# Withholding taxes on rrsp



## christinad (Apr 30, 2013)

I just want to confirm that the withholding tax on withdrawing your rrsp is double taxation eg. You don't get a credit for it when you are taxed again subtracting the witholding tax from tax paid.


----------



## wendi1 (Oct 2, 2013)

No, it's not double taxation. You received a tax break equal to the amount of tax you would have paid on that income when you put the money in the RRSP. You will get credit for the withholding when you fill out your income tax return this year.

They ask for the withholding when you take out your money so that you won't be surprised by a big payment in February. Just be careful - the withholding does not necessarily cover all the income tax owing.


----------



## christinad (Apr 30, 2013)

I just read the other post but i'm still not entirely clear. Is it double taxation? If not it doesn't seem much worse to withdraw early if you are just having tax withdrawn earlier.


----------



## christinad (Apr 30, 2013)

Thanks for the reply. It seems to me if you were to withdraw money after you retire but before you collect the canadian pension plan and oas you could possibly be in a lower tax bracket and it may be worthwhile to withdraw a small amount per year.


----------



## wendi1 (Oct 2, 2013)

That is why they suggest that if you are a low-income earner, you are better off using the TFSA - the RRSP makes more sense if you are in a lower tax bracket when you take it out than when you put it in. 

Of course, it's more complicated than that - you also have years, decades maybe, of tax-free growth. But it's a pretty good rule of thumb.


----------



## Eclectic12 (Oct 20, 2010)

christinad said:


> I just read the other post but i'm still not entirely clear.
> Is it double taxation?


No ... it is not double taxation.

When the RRSP contribution was made, one deducts the contribution from income. There is no income tax paid on the RRSP contribution.

When the withdrawal occurs, the withholding tax will be taken by the financial institution on a set scale.
http://www.taxtips.ca/rrsp/withholdingtax.htm

This is similar to an employer withholding income tax from one's pay and sending to to CRA. 

The employer paid an income and withheld an estimated amount of tax so that one does not end up with a huge tax bill when filing the return for that tax year. When the tax return is filed, the final income numbers are known, the tax already sent is deducted from the final tax and depending on whether the tax amount already paid is enough, one may have a refund or bill.


In a similar way, the RRSP withdrawal is paid where the withholding tax is sent to CRA by the financial instituation.
When the final tax return is filed, one reports the RRSP withdrawal as income and as the link above says:


> Note that the above withholding tax amounts are only estimates, *which you will show on your tax return as taxes already remitted.*


It's exactly the same process ... the main difference I have noticed is that where people are used to an employer withholding taxes from their income - the RRSP withholding tax is seen as a second tax.

Data records ->
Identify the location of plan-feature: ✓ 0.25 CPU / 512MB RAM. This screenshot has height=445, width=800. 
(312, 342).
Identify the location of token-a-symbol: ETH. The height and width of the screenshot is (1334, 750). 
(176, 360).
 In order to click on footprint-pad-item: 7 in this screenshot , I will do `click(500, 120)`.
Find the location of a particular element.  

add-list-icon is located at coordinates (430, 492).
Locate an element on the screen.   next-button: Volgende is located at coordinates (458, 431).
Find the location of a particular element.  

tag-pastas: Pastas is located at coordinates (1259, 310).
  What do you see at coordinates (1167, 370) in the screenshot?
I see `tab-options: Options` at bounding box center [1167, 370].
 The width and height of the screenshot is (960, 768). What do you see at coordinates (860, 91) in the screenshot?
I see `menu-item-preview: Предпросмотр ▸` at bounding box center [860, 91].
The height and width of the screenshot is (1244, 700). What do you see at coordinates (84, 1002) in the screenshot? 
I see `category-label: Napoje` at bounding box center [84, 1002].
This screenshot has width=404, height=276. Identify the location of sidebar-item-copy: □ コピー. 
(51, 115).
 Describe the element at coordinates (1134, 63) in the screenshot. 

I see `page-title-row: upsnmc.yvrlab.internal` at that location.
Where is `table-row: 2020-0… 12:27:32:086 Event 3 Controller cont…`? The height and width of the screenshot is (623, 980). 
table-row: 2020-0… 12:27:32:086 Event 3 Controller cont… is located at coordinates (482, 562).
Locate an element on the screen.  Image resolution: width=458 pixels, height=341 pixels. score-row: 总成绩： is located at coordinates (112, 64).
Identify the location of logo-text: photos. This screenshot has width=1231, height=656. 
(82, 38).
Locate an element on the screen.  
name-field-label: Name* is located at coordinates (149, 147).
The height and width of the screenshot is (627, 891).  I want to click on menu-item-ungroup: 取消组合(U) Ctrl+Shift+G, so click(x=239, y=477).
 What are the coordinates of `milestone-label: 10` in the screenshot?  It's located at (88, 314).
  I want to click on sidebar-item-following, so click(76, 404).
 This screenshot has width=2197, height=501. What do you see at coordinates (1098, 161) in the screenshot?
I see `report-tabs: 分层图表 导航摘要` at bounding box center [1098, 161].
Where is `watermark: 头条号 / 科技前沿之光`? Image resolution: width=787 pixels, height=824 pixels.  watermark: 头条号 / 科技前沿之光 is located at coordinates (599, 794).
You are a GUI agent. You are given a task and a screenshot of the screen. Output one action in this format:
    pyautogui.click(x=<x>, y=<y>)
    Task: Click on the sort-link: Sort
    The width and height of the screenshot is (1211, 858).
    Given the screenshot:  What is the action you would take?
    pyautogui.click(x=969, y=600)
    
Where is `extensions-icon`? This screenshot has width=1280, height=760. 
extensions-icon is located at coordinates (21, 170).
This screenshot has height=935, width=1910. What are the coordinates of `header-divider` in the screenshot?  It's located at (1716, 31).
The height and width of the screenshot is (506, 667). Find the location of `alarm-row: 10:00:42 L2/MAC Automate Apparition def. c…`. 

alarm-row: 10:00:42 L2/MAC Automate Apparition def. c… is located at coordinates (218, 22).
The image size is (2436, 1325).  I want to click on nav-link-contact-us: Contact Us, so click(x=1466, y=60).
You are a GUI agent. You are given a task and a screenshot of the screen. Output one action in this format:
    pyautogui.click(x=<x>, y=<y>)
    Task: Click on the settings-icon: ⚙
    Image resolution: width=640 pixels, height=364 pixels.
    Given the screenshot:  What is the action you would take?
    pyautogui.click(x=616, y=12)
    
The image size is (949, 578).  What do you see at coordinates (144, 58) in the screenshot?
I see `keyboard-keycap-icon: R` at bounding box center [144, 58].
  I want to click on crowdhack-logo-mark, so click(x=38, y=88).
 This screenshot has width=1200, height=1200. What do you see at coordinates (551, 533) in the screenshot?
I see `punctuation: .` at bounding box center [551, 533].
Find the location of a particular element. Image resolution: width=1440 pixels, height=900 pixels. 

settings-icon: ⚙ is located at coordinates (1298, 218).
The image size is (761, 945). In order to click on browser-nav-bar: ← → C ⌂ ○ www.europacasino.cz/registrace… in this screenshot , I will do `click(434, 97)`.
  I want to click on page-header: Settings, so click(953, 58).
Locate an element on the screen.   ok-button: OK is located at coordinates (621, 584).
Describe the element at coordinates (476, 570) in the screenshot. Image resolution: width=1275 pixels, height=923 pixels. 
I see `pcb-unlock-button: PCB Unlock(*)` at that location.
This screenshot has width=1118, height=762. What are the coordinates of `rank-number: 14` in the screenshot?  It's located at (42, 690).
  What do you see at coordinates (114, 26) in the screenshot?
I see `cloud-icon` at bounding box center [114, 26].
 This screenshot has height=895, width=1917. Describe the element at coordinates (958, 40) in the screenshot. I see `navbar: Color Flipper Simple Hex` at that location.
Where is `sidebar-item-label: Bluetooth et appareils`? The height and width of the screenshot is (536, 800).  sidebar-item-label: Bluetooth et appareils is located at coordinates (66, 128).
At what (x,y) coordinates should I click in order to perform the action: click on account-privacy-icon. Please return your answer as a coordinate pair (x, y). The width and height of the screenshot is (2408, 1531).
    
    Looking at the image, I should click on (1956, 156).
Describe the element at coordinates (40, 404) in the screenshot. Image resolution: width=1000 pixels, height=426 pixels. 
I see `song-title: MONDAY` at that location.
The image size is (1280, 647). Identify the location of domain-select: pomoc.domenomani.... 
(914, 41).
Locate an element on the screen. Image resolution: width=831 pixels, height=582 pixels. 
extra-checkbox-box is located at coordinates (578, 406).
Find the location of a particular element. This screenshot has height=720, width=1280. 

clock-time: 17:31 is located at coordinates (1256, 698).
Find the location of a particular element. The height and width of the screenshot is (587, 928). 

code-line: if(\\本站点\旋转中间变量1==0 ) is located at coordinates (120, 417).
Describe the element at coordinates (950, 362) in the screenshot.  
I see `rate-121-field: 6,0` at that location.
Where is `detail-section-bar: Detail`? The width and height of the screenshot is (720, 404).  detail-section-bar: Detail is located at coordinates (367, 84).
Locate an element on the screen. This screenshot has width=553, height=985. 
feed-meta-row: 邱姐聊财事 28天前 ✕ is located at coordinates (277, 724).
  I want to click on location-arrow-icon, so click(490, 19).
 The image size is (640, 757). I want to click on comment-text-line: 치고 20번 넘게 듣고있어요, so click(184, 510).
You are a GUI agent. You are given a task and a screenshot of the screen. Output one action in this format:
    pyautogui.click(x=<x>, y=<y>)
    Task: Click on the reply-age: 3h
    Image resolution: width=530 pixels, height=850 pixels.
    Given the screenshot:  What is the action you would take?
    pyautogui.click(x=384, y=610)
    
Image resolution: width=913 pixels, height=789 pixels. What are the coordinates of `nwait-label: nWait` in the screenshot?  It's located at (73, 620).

Required tasks ->
1. Translate this sentence from the thread on RRSP withholding taxes into French: "When the RRSP contribution was made, one deducts the contribution from income."
2. Resume the forum thread on RRSP withholding taxes from the point where it stops.

Task-by-task results ->
1. Lorsque la cotisation au REER a été versée, on déduit la cotisation du revenu.

2.
To repeat ... there's no tax on the RRSP contribution, there's a set withholding tax taken from the withdrawal as a "downpayment" on one's tax bill and the tax return reconciles whether too much or too little tax was paid.




christinad said:


> If not it doesn't seem much worse to withdraw early if you are just having tax withdrawn earlier.


It's not bad or a second set of tax.

Another factor to consider is whether one's financial institution will charge a $50 to $150 fee per RRSP withdrawal. Paying such a fee a couple of times a year to keep the withholding tax low does not make sense IMO. One has a shot at getting the withholding tax back if too tax much was paid. The withdrawal fee is gone for good.

Now if one converts some or all of the RRSP to a RRIF ... then in a lot of cases, there's no withdrawal fee from the financial institution and where the withdrawal is up to the minimum withdrawal amount, there's no withholding tax sent to CRA.

Some may see avoiding the withholding tax as an advantage but they need to be aware that they will have to be prepared to pay the full tax on the withdrawn amount when the tax return is filed. Avoiding the withholding tax is really only changing the timing ... not the amount that is owed.


Cheers


----------



## My Own Advisor (Sep 24, 2012)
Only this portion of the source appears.